### GIVEN EXERCISE
Write the next part of the blog post below on online courses for data cleaning, starting right after its final sentence.

### PROVIDED PASSAGE
21+ Online Courses to Get Started Today with Data Cleaning

May 26, 2016
By

(This article was first published on R - Blendo Blog, and kindly contributed to R-bloggers)

21+ Online Courses to Get Started Today with Data Cleaning

Yeah… working with data sets means that you have a way to get them first. After you get them you have to clean them.

Data scientists spend 80% of their time in data cleaning and data manipulation and only 20% of their time actually analyzing it.

And then you find yourself spending 80% of your time to clean these data. At the same time, deadlines and management demands keep you up at night.

This is one reason data analysts and data scientists regularly scour the web looking for anything that could help. Tools, tutorials, resources.

I have stumbled many posts around related with general Data Science MOOC courses or tutorials. But never one that has a list of resources on one of the most time-consuming processes in the data pipeline. Data cleaning.

### SUPPLIED MATERIAL
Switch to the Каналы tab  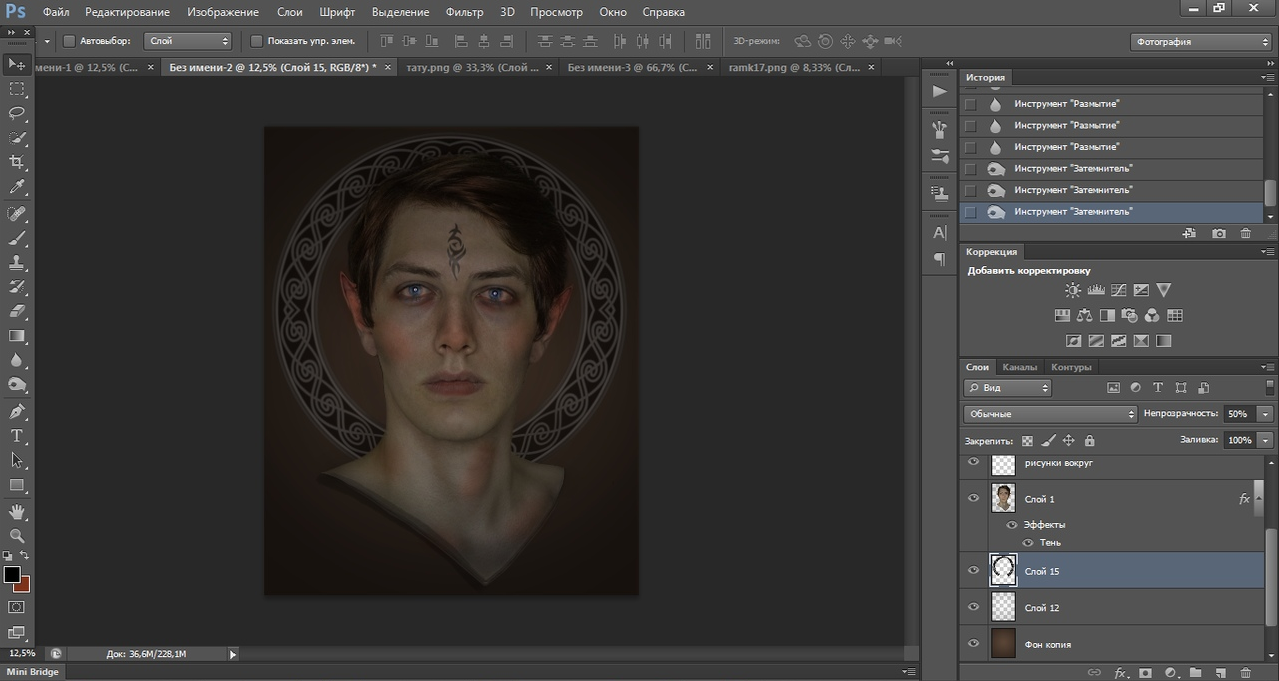[x=1019, y=367]
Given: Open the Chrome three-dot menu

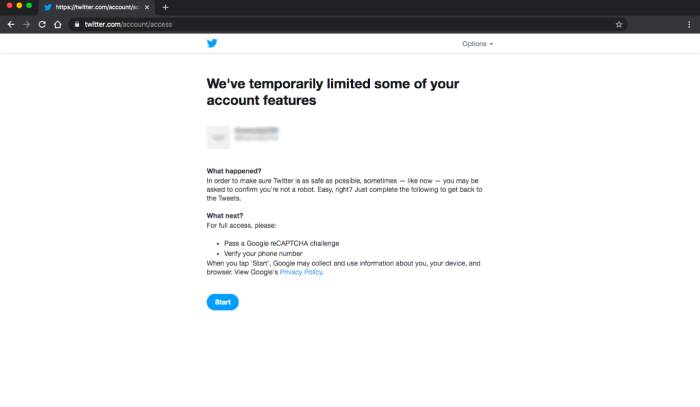Looking at the screenshot, I should 689,24.
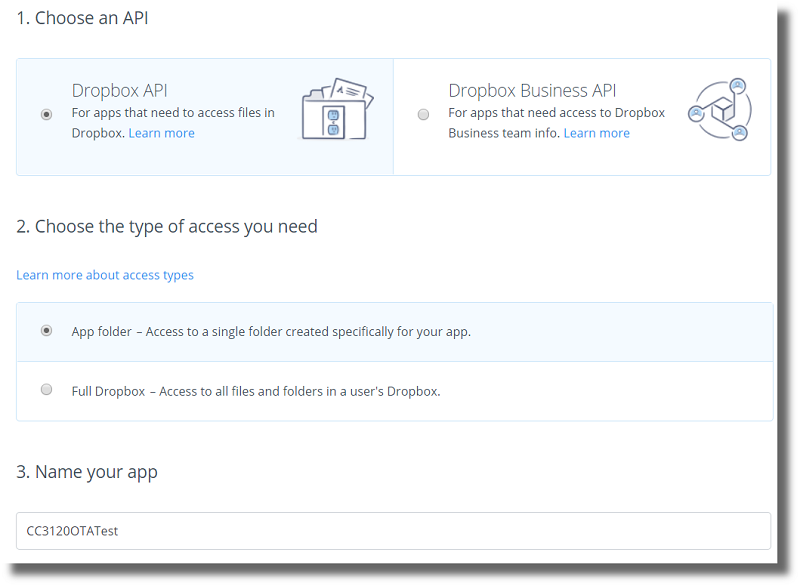800x586 pixels.
Task: Click 'For apps that need to access files' description
Action: point(173,113)
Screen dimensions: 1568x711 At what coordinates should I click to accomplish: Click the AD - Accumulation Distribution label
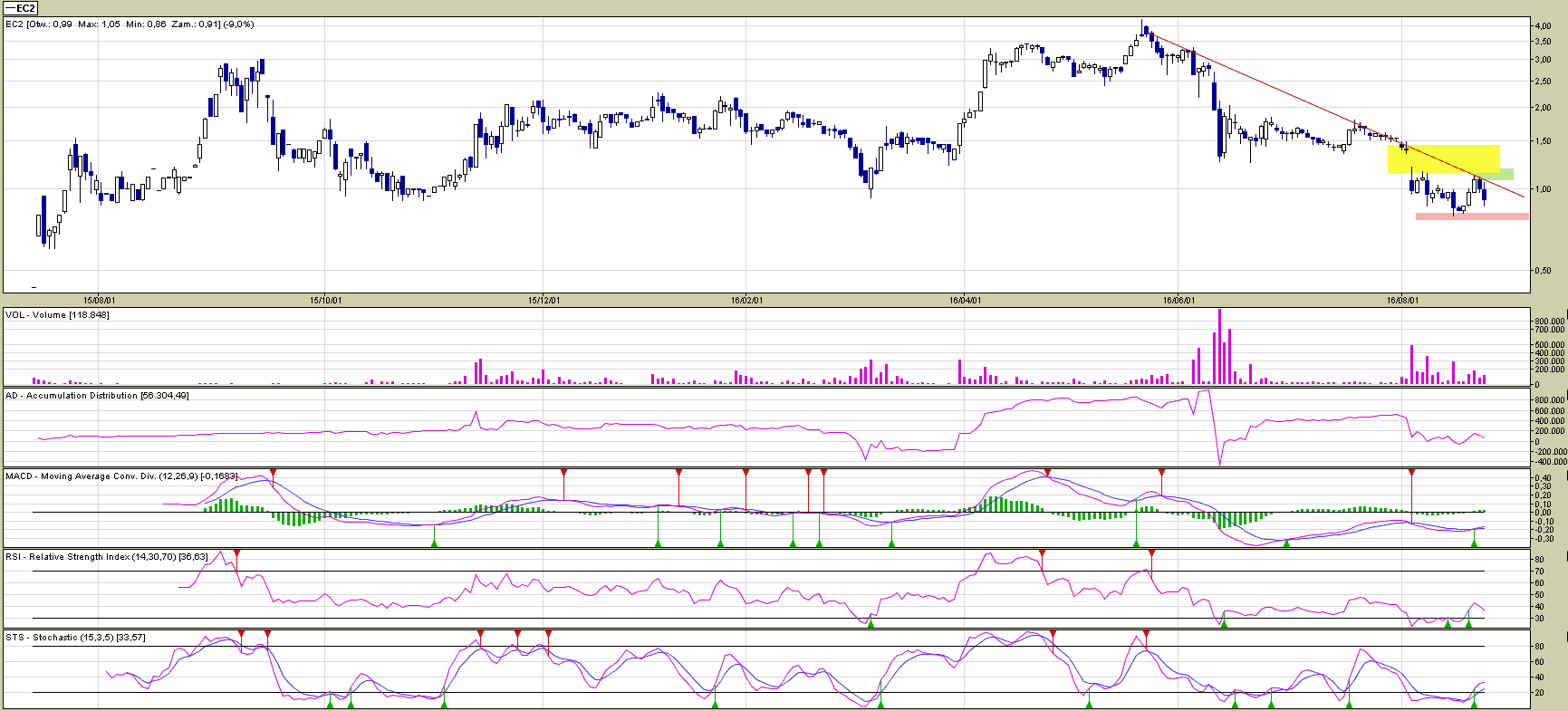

### RESPONSE BELOW
In this post, I did my best to gather everything there is online. If you find a resource that I missed please let me know in the comments below.

Let’s start with the basics…

What is data cleaning?

Data cleaning, data cleansing or data scrubbing is the process of detecting and correcting (or removing) corrupt or inaccurate records from a record set, table, or database.
Source: Wikipedia1

Note: Some of the courses bellow belong to specializations or batches of courses. For example, Coursera has a Data Science specialization or Udacity’s Nanodegree Program but you may also take each course individually. If you are interested in a certificate, then usually there is a fee. If not (for Coursera at least) you may “audit” the course. Other courses are free and others are subscription based services.

Data Cleaning in R

Getting and Cleaning Data (Coursera)

  • Course Name: Getting and Cleaning Data
  • Institution: Johns Hopkins University
  • Coursera Specialization: Data Science Specialization
  • Price: Free
  • Belongs to Coursera’s Data Science Specialization from Johns Hopkins University and it is one of the best Data Cleaning courses out here.The course covers the basics needed for collecting, cleaning, and sharing data.

Data Science and Machine Learning Essentials (edX)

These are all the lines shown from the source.